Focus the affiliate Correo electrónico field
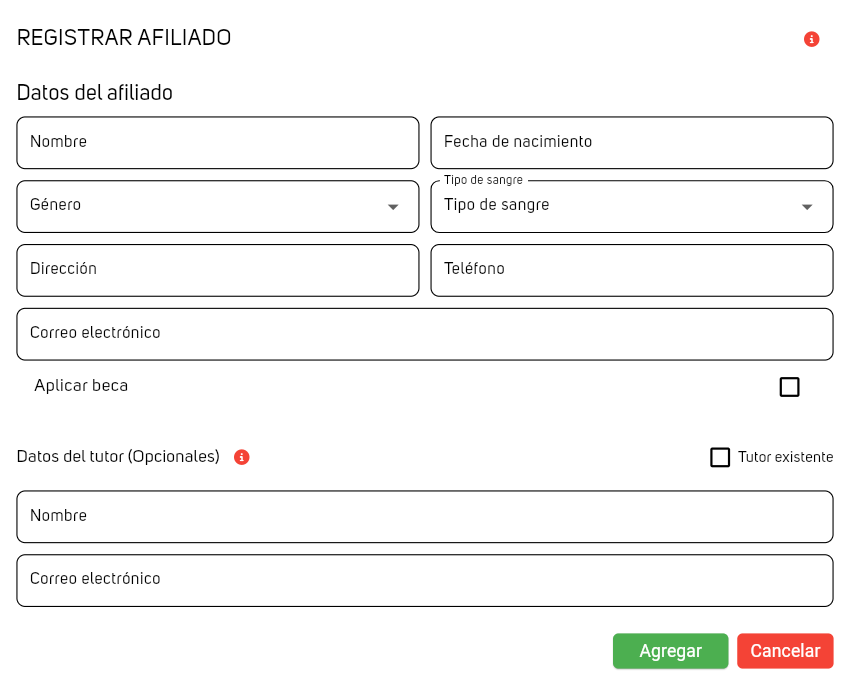 pyautogui.click(x=425, y=334)
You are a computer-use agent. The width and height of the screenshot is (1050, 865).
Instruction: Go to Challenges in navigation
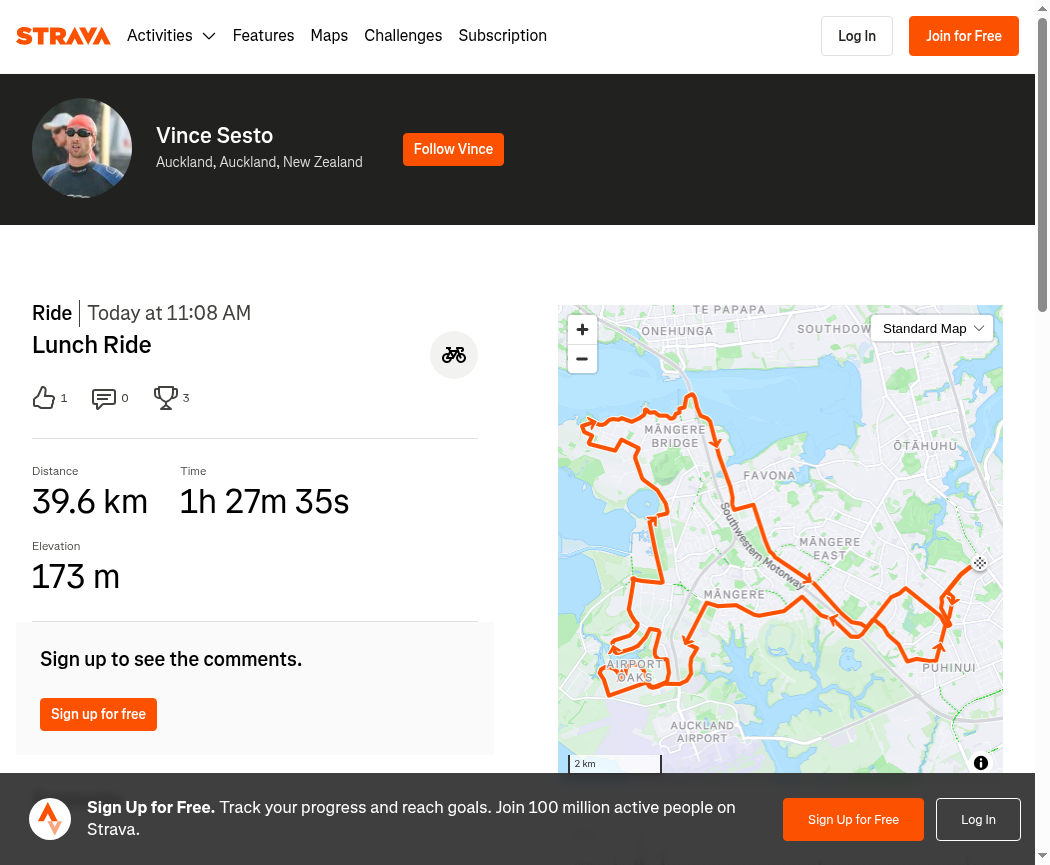[403, 35]
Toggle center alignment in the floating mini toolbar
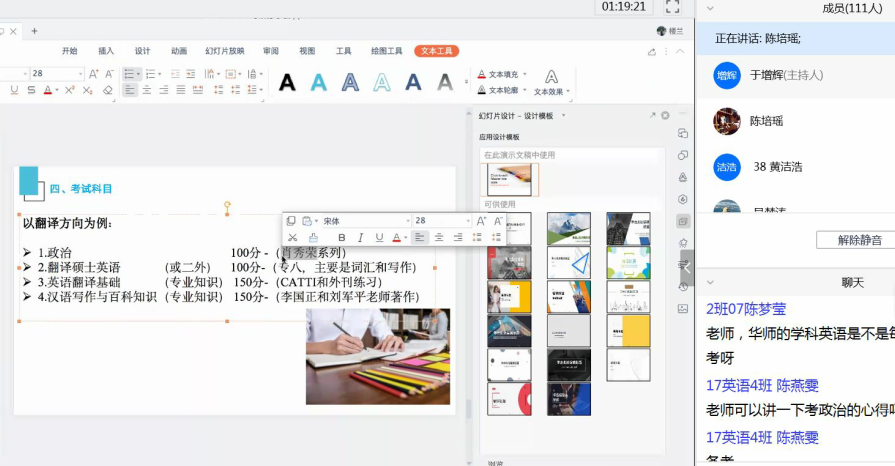The width and height of the screenshot is (895, 466). [439, 238]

* [Aim of the exercise]: The lines to repeat start at the one holding "Toggle center alignment" and run through the last line of the records above; write them out exactly, both ends included, but not the pictures.

* [Result of the task]:
Toggle center alignment in the floating mini toolbar
The width and height of the screenshot is (895, 466). [439, 238]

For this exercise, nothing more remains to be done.